The Complications Of Bisexual Dating

'Oooh you've got the pick of everyone!' 'SHUT UP'

The Complications Of Bisexual Dating

by Jasmine Andersson |
Published on

Dating provides the sorts of anecdotes that make your grandmother laugh whilst she breathes a sigh of relief that she’s out of the game. My dating life is ridden with humiliation, depravity and hilarity — with the added pizzaz that I fancy men and women. Double the choice! I hear you cry. Double the fun! Hello straight boys and gals, I’ve got a story for you — bisexuals haven’t got it easy when it comes to this romance malarky.

Where my gays at?!

Unless London is your city, the UK gay scene consists of straight men and women doing an ironic disco dance in your quarters and then getting offended if you give them the smoky eye. I’m all for inclusion and harmonious partying, but sometimes a straight crowd’s just gotta give.

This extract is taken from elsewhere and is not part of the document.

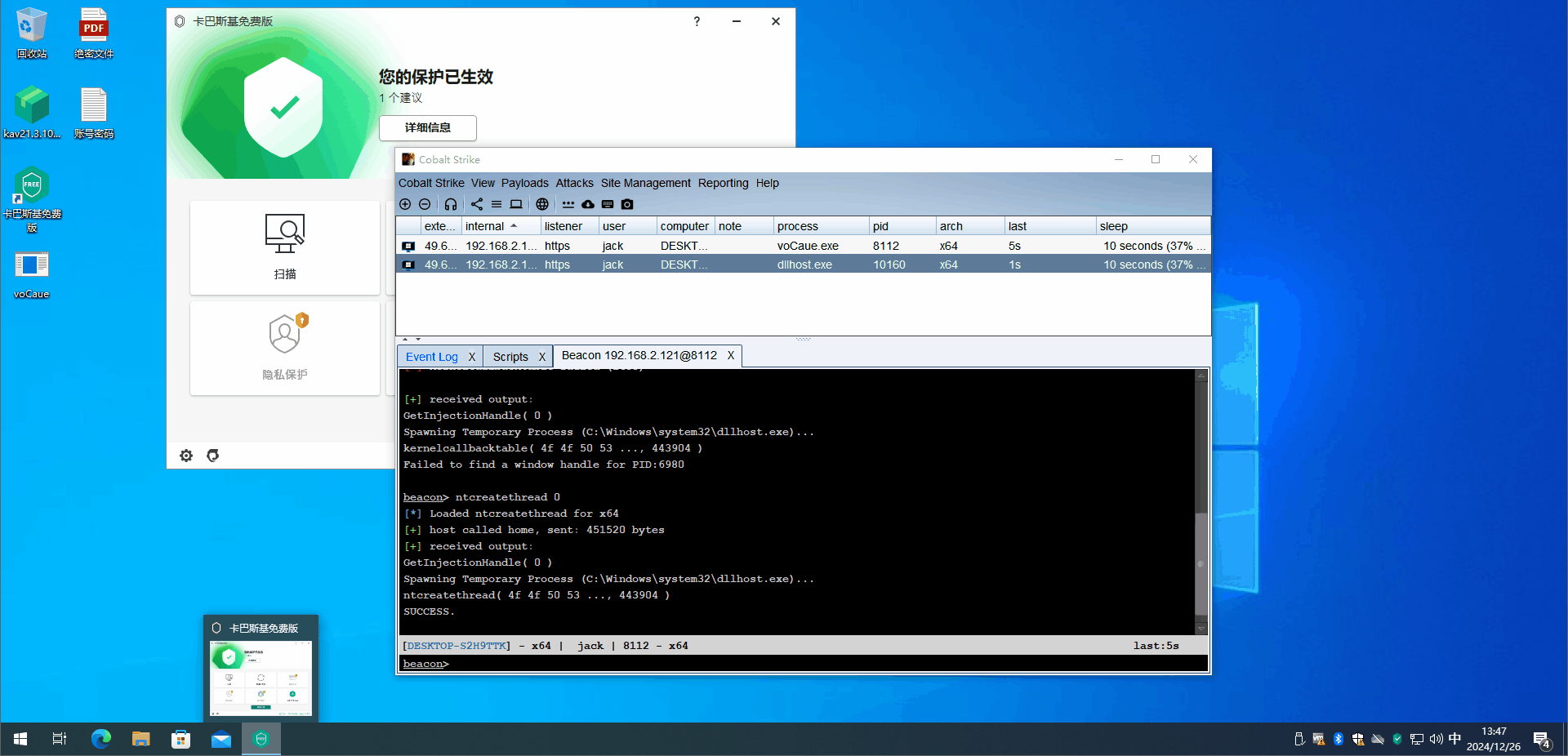
Task: Open the pivot graph share icon
Action: (477, 204)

‘I’m so ironic and brilliant for coming to a gay night and dancing with all of these gays,’ they say. ‘I love dancing and laughing and being part of the scene and me dancing and laughing at what you do just shows how marvellous and cool I am about it.’ When a clan of girls tried to stick a bindi to my head and moaned at me because I wouldn’t get off with their friend while their boyfriend watched, I wondered if I had involuntarily signed up to a pornhub community showreel.

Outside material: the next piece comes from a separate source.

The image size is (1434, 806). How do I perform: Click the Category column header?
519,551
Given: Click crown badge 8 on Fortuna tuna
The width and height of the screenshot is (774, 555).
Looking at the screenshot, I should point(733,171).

‘You can’t possibly be gay!’ one guy remarked, as he hit on me in a club called Curious when I had my arm around my girlfriend. Do you know what kind of guy says that to me? That’s the kind of guy that still wanks into his socks because he’s too lazy to find a tissue.

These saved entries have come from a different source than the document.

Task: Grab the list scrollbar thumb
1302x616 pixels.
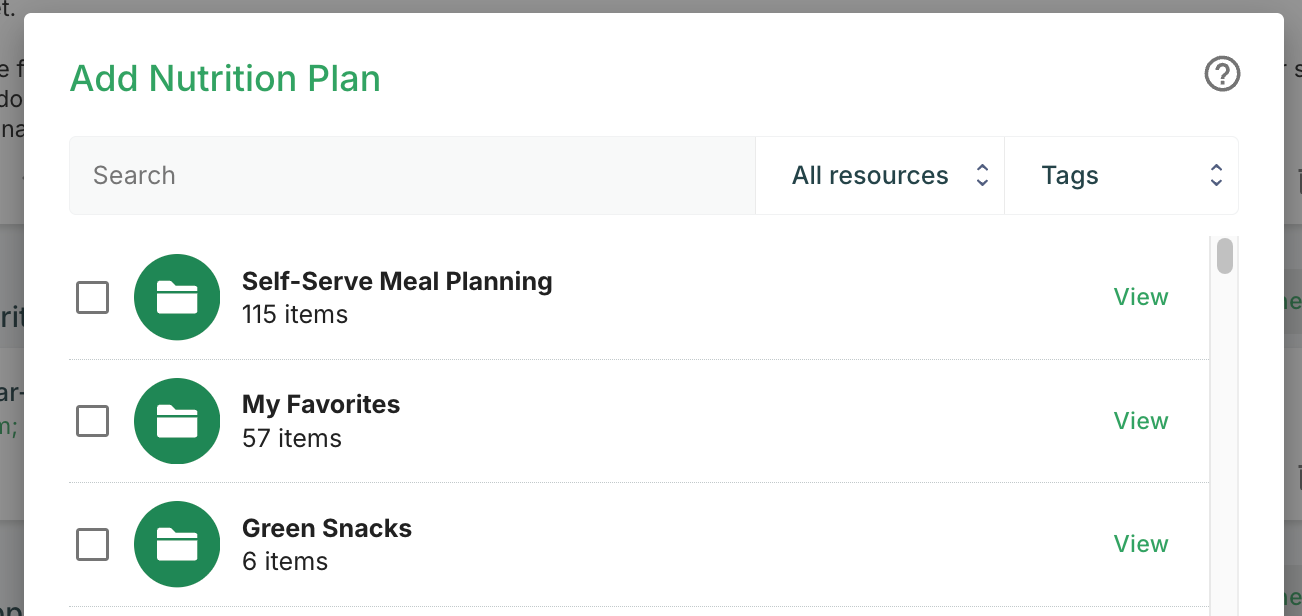Action: tap(1224, 256)
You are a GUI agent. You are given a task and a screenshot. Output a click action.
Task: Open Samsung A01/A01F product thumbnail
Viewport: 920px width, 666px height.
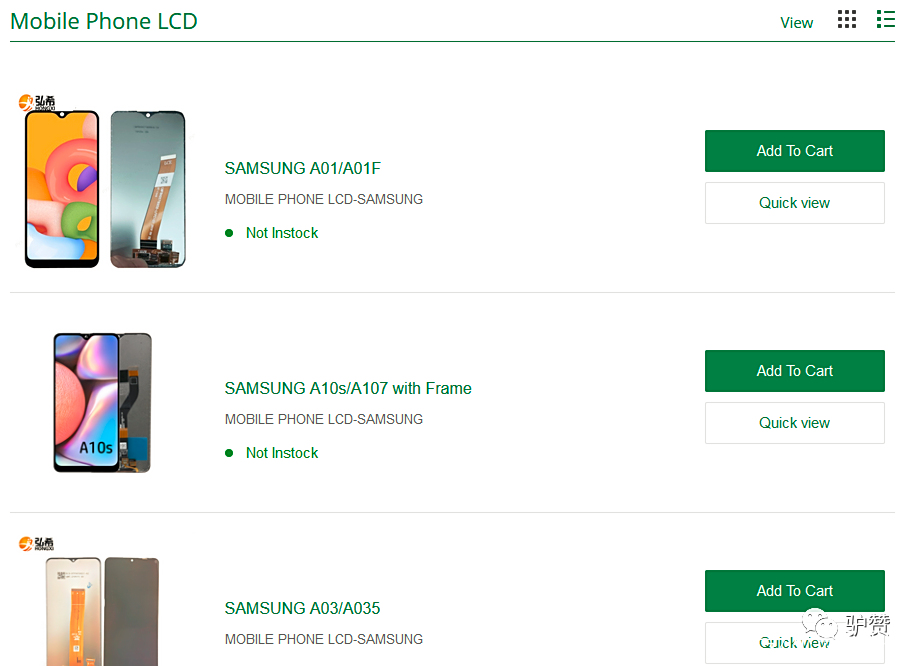[x=105, y=189]
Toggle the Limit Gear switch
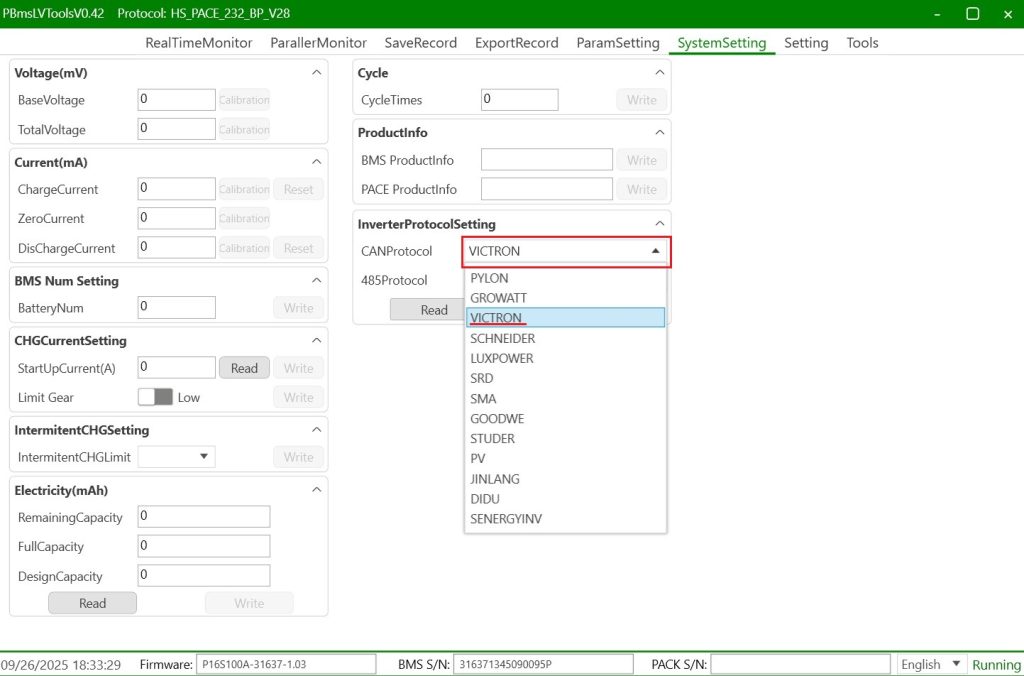The image size is (1024, 676). (x=155, y=397)
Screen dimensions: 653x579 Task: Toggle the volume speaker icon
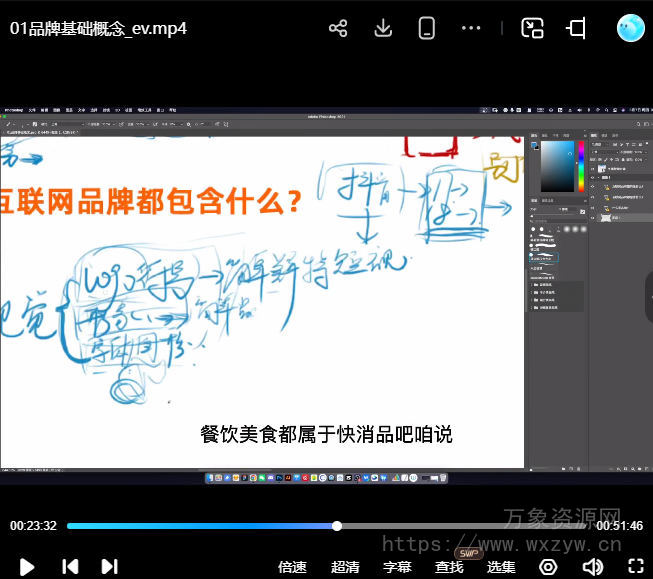(x=593, y=567)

Dating apps only exist to plot your social demise

Tinder, Happn and Bumble are the triumvirate of straight dating, but they weren’t thinking about my clan when they carved out those prototypes. On Tinder, I try to grit my teeth when I’m just not in the mood for any male swiping — because I don’t get a choice. ‘Fancy seeing you here, Bernard, 24,’ I hiss to myself. ‘Have you been thrown into the mix because only six gay women are using Tinder in my area? I do love it when my dating apps try to become a sexier version of neighbourhood watch’. Cue LGBT women forming a new band of Muskateers — FindHrr, Scissr and HER — and you’ve just about got one functioning dating app. Amongst the wreckage of bugs, perverts and low-res photos, the effort to find a decent person to date becomes a disciplined lesson in micromanagement. Although it’s worrying how much info Facebook needs to know about my love life, at least using it to validate my existence prevents the likes of Daniel, 15, making his way into my e-yard to try and see what I look like with my kit off.

Note to self: Disable app push notifications so that your office do not have you down as a desperate dater. A message from ‘pussykillah69’ will derail most business meetings — no matter how quickly you start singing Happy Birthday to Jerrod from HR.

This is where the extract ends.